>> BEGIN Material supplied

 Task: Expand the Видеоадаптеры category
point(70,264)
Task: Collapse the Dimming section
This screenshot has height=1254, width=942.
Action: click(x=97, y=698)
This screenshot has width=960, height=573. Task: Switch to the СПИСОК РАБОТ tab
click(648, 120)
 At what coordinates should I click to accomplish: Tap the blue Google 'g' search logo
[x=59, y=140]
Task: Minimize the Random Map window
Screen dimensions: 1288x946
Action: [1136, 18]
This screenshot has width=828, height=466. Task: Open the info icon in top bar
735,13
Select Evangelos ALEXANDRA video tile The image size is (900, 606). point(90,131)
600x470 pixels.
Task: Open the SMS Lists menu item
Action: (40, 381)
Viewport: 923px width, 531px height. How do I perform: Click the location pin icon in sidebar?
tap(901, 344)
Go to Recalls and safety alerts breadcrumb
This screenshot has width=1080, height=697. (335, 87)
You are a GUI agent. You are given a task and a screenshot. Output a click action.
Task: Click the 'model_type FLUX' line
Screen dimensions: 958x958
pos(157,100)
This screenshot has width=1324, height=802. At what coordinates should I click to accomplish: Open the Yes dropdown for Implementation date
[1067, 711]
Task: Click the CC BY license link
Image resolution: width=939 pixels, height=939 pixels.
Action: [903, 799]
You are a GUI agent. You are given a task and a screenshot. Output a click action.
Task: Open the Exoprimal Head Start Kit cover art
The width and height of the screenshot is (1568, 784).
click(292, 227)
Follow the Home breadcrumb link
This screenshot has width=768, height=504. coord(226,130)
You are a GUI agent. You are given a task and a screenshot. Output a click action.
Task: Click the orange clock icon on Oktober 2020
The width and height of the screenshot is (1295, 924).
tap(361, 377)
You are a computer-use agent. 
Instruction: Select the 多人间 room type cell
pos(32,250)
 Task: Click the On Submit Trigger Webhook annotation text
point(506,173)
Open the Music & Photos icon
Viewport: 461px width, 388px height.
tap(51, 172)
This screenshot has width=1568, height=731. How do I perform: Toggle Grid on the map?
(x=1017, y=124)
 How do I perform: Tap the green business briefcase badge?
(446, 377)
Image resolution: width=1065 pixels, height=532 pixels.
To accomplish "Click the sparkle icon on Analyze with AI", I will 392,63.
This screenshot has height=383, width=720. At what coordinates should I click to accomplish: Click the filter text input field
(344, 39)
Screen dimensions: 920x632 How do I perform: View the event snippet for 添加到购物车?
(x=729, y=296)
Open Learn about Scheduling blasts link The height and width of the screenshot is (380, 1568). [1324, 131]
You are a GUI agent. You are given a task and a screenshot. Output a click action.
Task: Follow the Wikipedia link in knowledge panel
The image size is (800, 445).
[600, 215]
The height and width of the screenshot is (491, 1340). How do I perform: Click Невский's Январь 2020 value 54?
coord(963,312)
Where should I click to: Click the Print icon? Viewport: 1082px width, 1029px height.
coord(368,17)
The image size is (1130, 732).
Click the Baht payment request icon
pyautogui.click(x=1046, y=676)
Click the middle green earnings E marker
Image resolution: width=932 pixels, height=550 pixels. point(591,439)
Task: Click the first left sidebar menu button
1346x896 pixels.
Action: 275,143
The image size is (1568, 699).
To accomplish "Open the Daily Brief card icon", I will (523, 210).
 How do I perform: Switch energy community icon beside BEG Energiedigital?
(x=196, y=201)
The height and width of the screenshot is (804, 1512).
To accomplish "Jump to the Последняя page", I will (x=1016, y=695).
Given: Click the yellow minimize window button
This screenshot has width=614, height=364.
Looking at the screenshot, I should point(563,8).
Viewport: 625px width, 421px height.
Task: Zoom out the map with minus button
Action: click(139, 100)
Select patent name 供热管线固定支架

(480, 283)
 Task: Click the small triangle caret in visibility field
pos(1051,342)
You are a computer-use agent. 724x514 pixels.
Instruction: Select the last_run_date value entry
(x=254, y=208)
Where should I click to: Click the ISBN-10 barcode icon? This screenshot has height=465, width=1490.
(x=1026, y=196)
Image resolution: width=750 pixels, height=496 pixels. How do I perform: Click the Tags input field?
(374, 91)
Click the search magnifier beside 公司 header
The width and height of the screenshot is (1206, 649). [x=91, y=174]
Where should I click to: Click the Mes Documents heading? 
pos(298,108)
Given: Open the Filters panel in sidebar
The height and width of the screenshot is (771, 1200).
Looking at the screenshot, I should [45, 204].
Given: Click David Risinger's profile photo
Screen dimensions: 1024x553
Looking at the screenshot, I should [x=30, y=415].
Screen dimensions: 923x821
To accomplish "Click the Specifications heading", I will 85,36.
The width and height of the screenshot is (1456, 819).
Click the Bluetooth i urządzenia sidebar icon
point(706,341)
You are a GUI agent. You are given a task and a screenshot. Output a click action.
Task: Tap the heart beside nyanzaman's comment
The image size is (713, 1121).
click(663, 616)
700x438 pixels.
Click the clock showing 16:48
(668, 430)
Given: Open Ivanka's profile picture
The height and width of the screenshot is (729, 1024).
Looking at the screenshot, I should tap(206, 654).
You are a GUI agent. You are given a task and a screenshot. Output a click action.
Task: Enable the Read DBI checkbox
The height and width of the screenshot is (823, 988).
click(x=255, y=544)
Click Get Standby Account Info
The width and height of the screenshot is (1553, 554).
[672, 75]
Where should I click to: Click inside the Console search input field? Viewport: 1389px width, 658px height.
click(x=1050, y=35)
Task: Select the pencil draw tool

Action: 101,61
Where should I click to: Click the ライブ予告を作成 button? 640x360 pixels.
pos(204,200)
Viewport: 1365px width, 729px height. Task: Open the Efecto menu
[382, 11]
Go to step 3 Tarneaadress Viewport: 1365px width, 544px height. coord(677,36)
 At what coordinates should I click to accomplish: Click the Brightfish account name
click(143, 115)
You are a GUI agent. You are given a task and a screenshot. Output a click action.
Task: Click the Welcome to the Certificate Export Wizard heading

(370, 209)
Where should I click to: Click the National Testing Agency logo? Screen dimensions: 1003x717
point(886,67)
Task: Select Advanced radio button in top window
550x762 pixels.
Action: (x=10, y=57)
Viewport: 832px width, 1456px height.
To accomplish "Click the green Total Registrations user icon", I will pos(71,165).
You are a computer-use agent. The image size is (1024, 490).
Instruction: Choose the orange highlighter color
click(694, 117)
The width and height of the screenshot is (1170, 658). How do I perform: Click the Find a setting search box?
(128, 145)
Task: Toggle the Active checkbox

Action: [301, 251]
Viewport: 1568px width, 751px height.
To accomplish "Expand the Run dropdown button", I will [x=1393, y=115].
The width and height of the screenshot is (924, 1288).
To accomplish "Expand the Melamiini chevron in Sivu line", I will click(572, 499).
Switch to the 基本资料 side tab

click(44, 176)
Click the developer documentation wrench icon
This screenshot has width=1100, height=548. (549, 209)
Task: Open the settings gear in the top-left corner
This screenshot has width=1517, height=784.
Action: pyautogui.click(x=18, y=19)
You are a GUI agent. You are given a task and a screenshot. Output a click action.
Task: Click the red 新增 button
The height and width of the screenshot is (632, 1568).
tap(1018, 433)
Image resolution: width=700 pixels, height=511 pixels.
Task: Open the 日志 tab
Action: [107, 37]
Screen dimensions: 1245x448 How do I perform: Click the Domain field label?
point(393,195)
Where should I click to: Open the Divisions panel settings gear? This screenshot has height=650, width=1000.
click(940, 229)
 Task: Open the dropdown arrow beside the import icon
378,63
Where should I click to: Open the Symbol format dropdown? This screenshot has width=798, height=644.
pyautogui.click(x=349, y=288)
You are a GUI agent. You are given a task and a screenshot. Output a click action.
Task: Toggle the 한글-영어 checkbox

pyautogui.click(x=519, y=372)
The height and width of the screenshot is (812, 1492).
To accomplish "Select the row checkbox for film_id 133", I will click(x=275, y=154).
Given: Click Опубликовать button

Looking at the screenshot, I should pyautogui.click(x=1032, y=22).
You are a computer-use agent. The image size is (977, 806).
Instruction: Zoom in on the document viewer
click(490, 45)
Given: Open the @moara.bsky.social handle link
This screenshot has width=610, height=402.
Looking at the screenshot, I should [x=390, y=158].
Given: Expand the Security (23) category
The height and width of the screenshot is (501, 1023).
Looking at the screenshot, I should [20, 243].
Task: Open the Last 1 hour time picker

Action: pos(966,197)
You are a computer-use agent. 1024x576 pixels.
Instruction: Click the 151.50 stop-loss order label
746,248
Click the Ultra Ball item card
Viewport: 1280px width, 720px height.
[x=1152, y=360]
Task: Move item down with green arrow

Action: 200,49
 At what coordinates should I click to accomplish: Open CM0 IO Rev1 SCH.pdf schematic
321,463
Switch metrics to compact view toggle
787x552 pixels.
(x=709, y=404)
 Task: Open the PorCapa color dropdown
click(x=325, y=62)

>> END Material supplied

## Brief
Starting at the line containing "Given: Expand the Security (23) category" and ending at the line containing "Action: pos(966,197)", lay out the records as a JSON list of strings with one string per line, leaving out blank lines.

## Written solution
[
  "Given: Expand the Security (23) category",
  "The height and width of the screenshot is (501, 1023).",
  "Looking at the screenshot, I should [20, 243].",
  "Task: Open the Last 1 hour time picker",
  "Action: pos(966,197)"
]